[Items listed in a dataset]
- - -

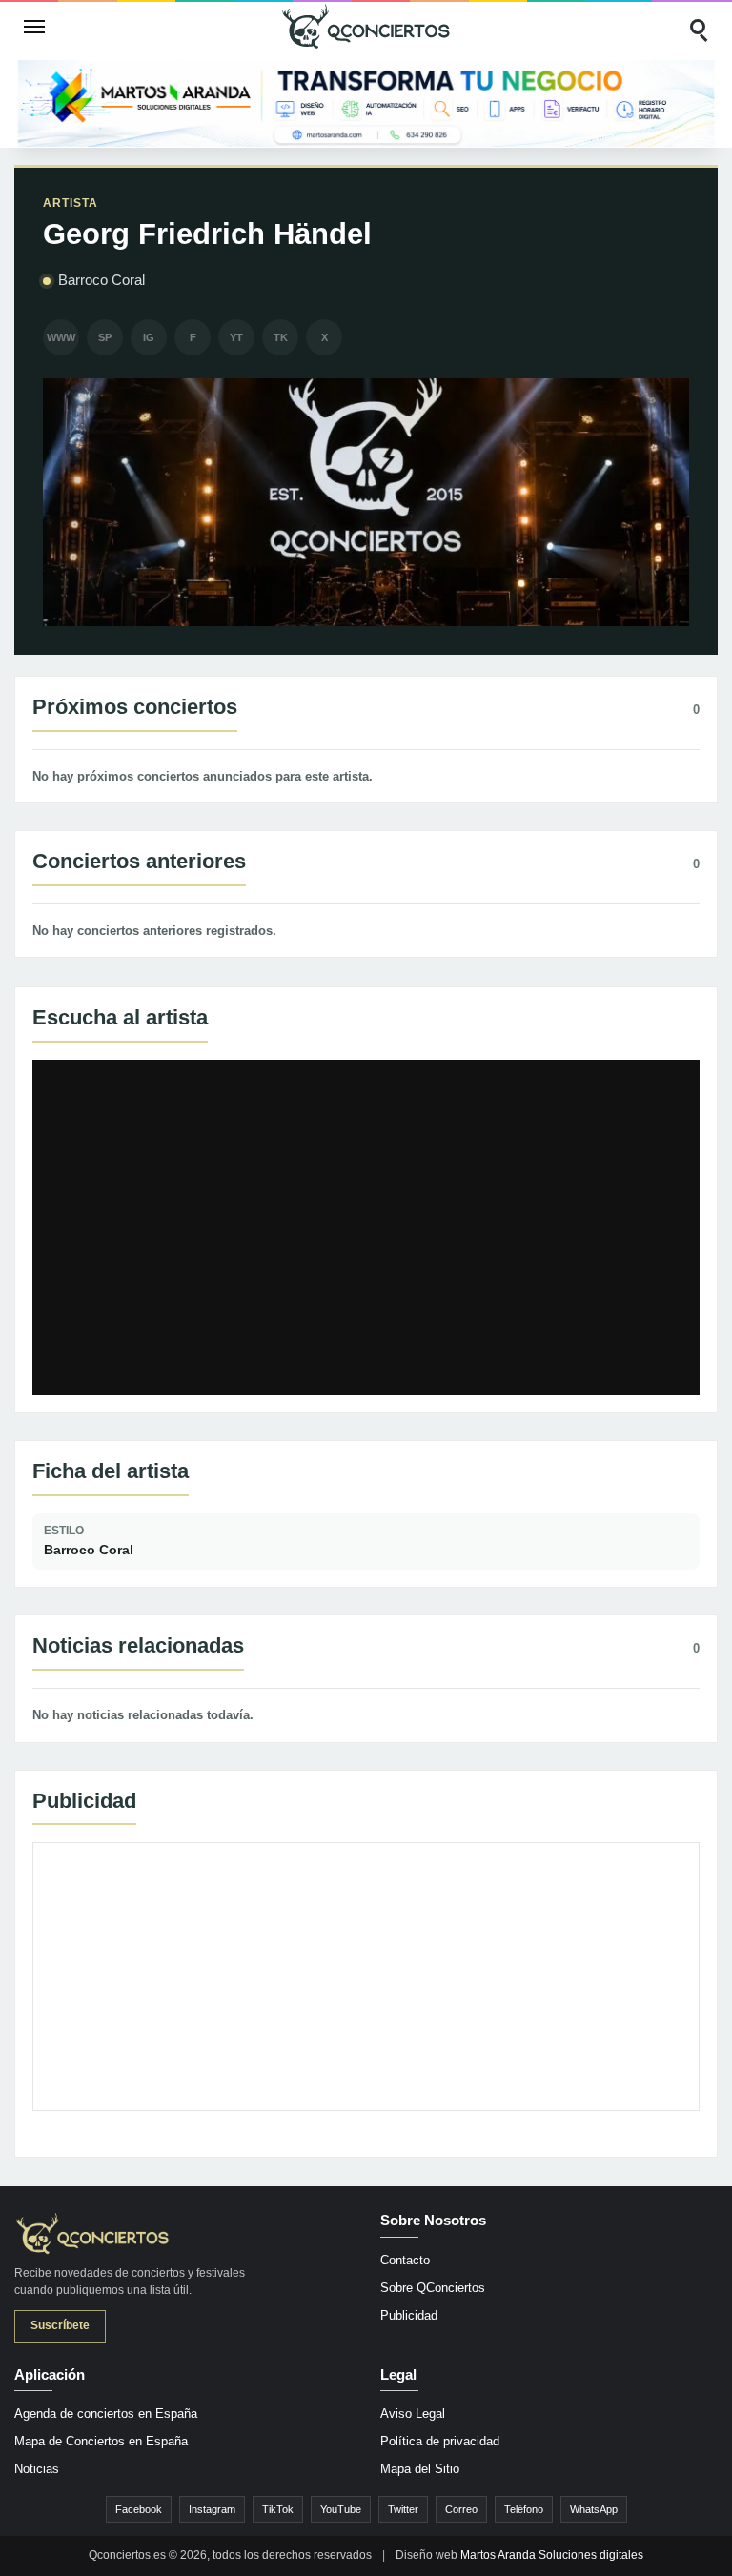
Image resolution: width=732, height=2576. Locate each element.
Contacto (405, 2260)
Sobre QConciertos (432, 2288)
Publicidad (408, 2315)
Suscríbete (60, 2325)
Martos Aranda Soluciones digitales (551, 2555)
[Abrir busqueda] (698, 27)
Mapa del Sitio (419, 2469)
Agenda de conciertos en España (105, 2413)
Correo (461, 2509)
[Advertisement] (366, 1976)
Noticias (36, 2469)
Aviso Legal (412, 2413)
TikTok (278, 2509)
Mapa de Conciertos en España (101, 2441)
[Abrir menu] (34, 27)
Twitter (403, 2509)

- - -

■ **PROBLEM TO SOLVE**
Look through the entries above and count each line holding "España"; report the count alone.

■ **RESPONSE BOX**
2